Two More Bronx Churches Deconsecrated Paving Way for Their Sale

St Ann’s Church and School on Bainbridge in Norwood/© Matthew X. Kiernan

Shrine Church of St Ann on Bainbridge Avenue in Norwood and Church of The Visitation of the Blessed Virgin Mary in Kingsbridge across from Van Cortlandt Park were officially deconsecrated by the Archdiocese of New York paving their way for their eventual sale.

Although no deals have been announced nor are the churches up for sale, the Archdiocese of New York’s deconsecration of these houses of worship opens up for this very possibility―something which they do not hesitate in mentioning in the official decrees issued by Cardinal Timothy Michael Dolan of the New York.

Sadly, these houses of worship do not have landmark status that would protect them from being demolished like St Augustine Church in Morrisania (or at the very least make it difficult).

The Catholic Church, in an effort to make money by selling off these properties, is pretty adamant against landmark status which would make it more difficult to sell down the road.

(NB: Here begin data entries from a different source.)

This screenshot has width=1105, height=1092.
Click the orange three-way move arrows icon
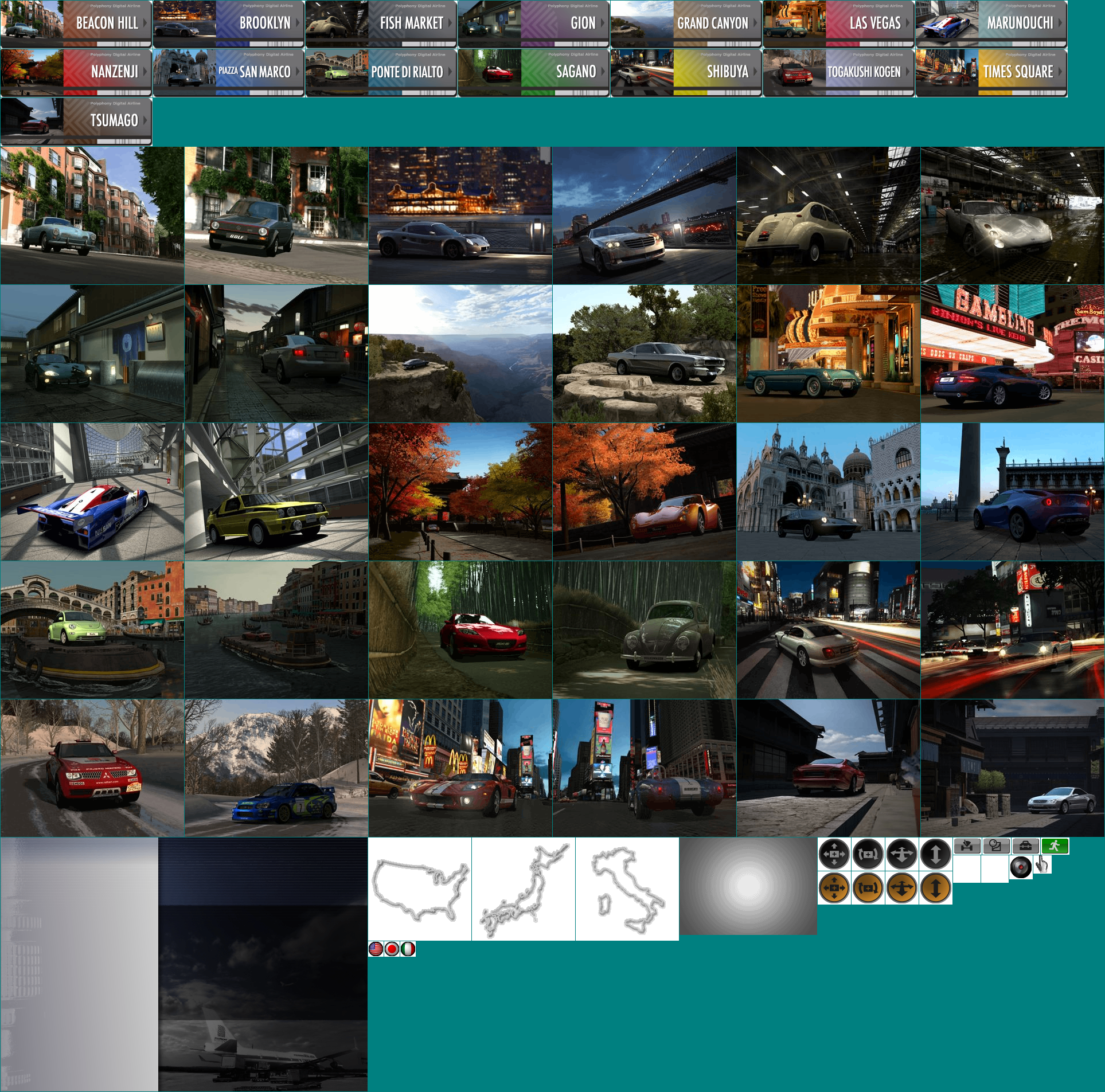[901, 888]
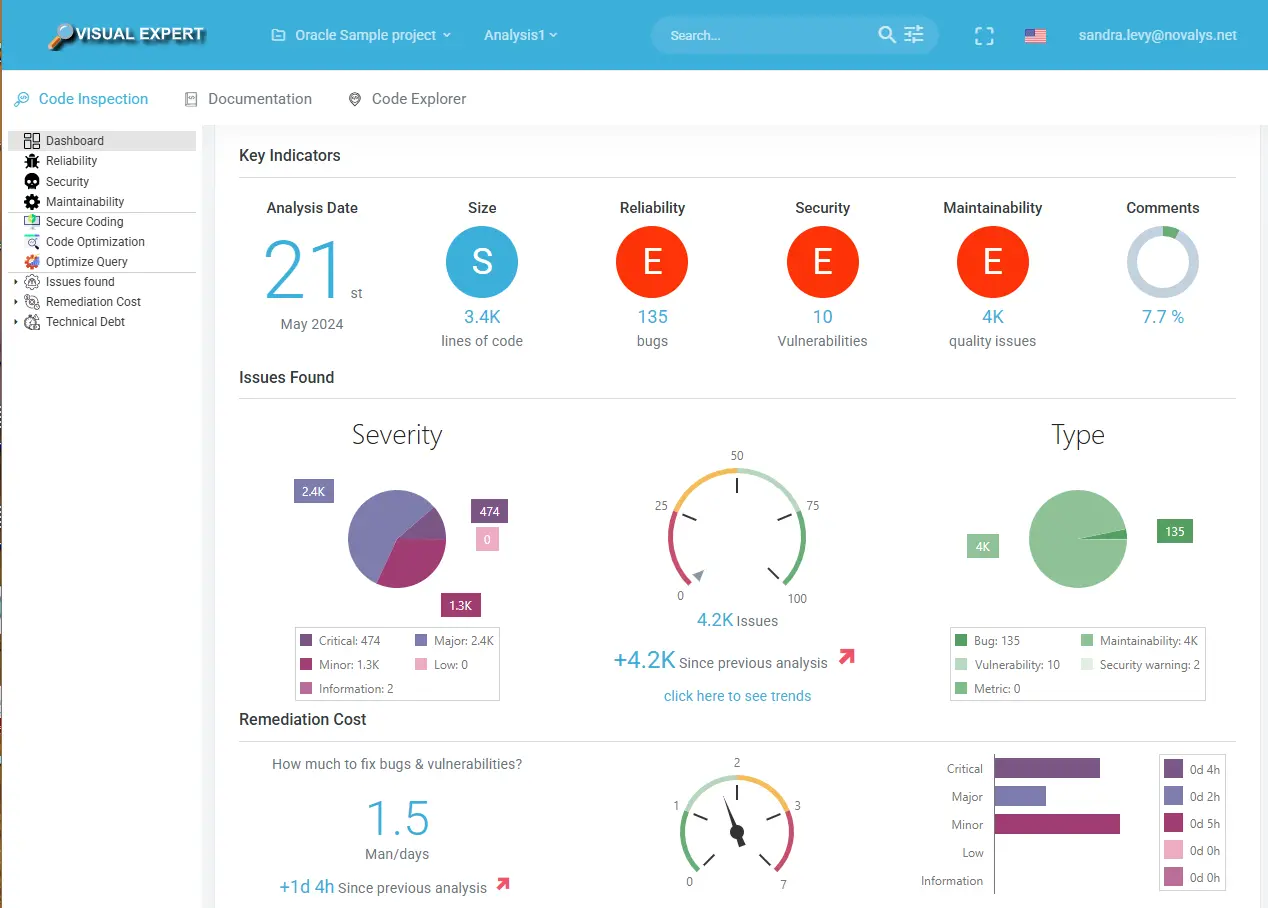Open the Analysis1 dropdown

(520, 34)
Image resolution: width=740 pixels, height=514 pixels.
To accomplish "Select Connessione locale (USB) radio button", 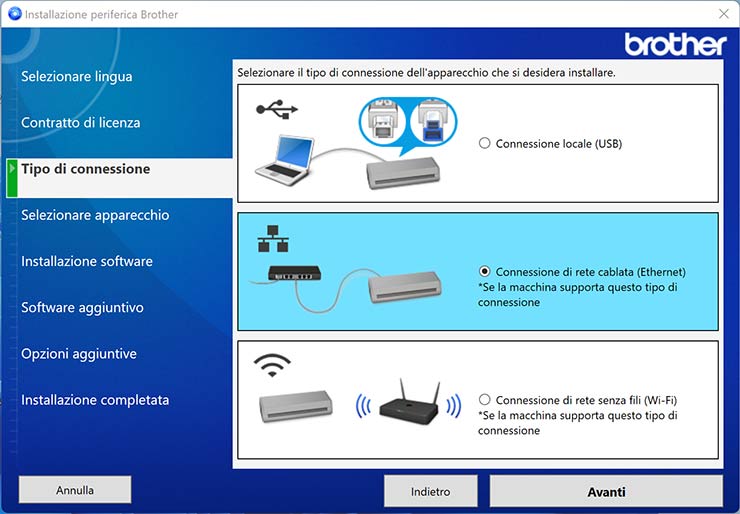I will [485, 143].
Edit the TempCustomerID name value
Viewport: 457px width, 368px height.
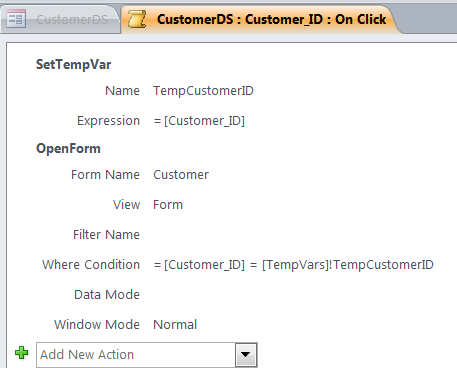203,91
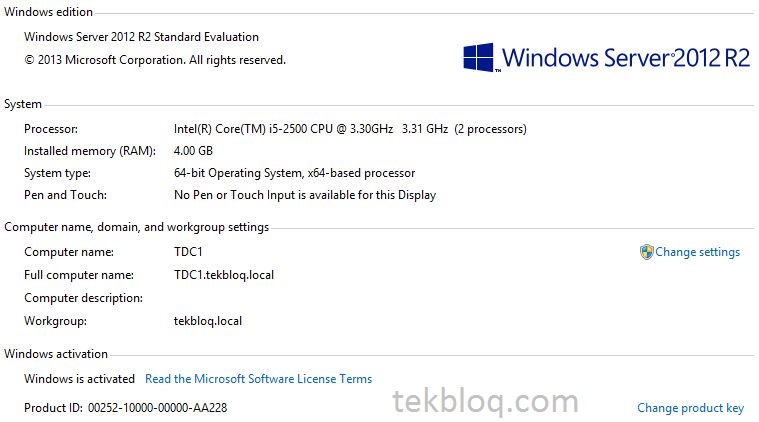Click the System section heading
Viewport: 759px width, 422px height.
click(x=23, y=104)
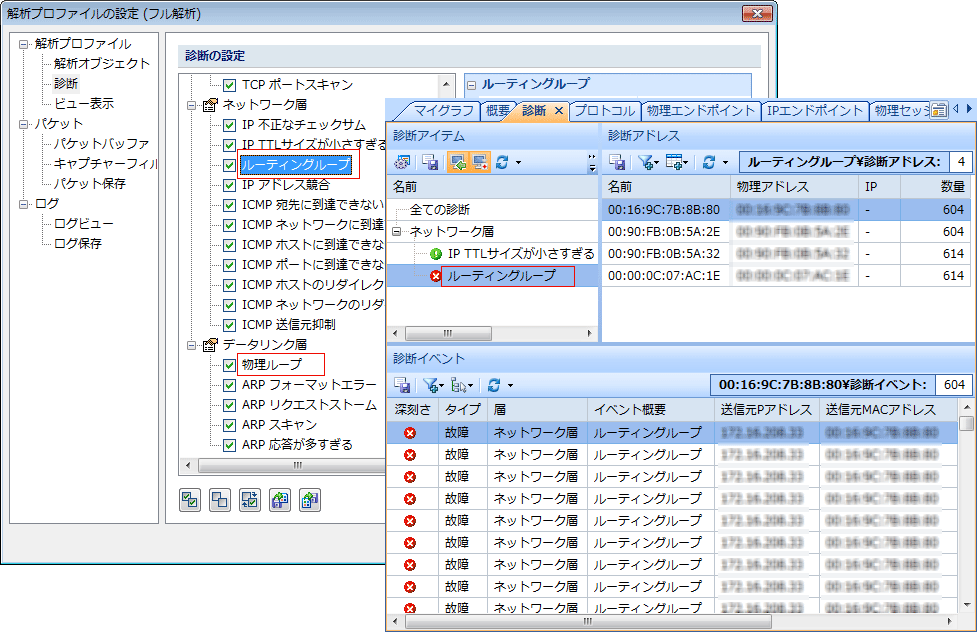Collapse ネットワーク層 in 診断アイテム tree
978x634 pixels.
pos(398,232)
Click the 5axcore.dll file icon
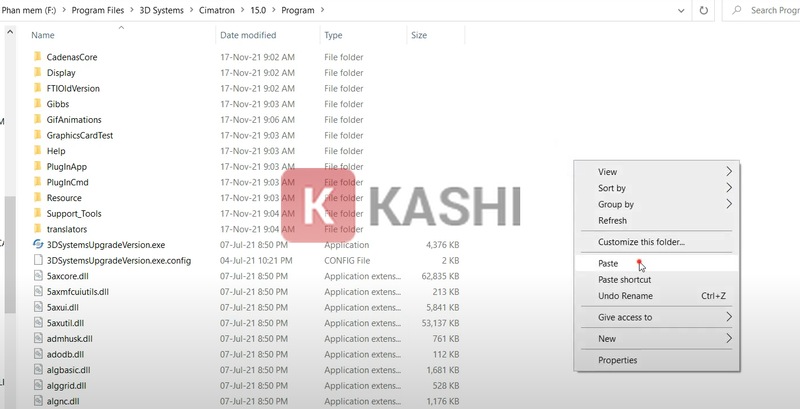Screen dimensions: 800x409 point(38,276)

In its decree for the deconsecration of Visitation, Cardinal Dolan writes:

“Wheras the Church is not an archaeological museum but rather the old well of the village that gives water to the generations of today as it did to those of the past (Cf. Pope Saint John XXIII, Homily during the solemn liturgy in Byzantine-Slavic rite in honor of Saint John Chrysostom, November 13, 1960: AAS 52 [1960] 963)”

This line is often quoted and cited when the church moves against landmarking status of their properties as was in the case of Immaculate Conception Church in Melrose last year.

Visitation Church in Kingsbridge on Van Cortlandt Park South/Image via Bronx Catholic

It is truly sad that the church has no regard for these places as being central to so many people beyond just their faiths and yes, they ARE archaeological museums beyond their main purpose as a house of worship.

These structures stand to the histories of the neighborhoods where they stand in; They provide a record of an evolution of a neighborhood bearing witness to the ages.

They are more than just a place where people go to worship but often a focal point for community activism.

The “infallible” church is incorrect in trying to diminish the meanings of these structures and sadly is blinded by its own greed to fill its coffers.

Rather than selling them off if they are no longer deemed worthy for worship, then why not turn them over back to the communities which they serve? Isn’t that what Jesus would have done?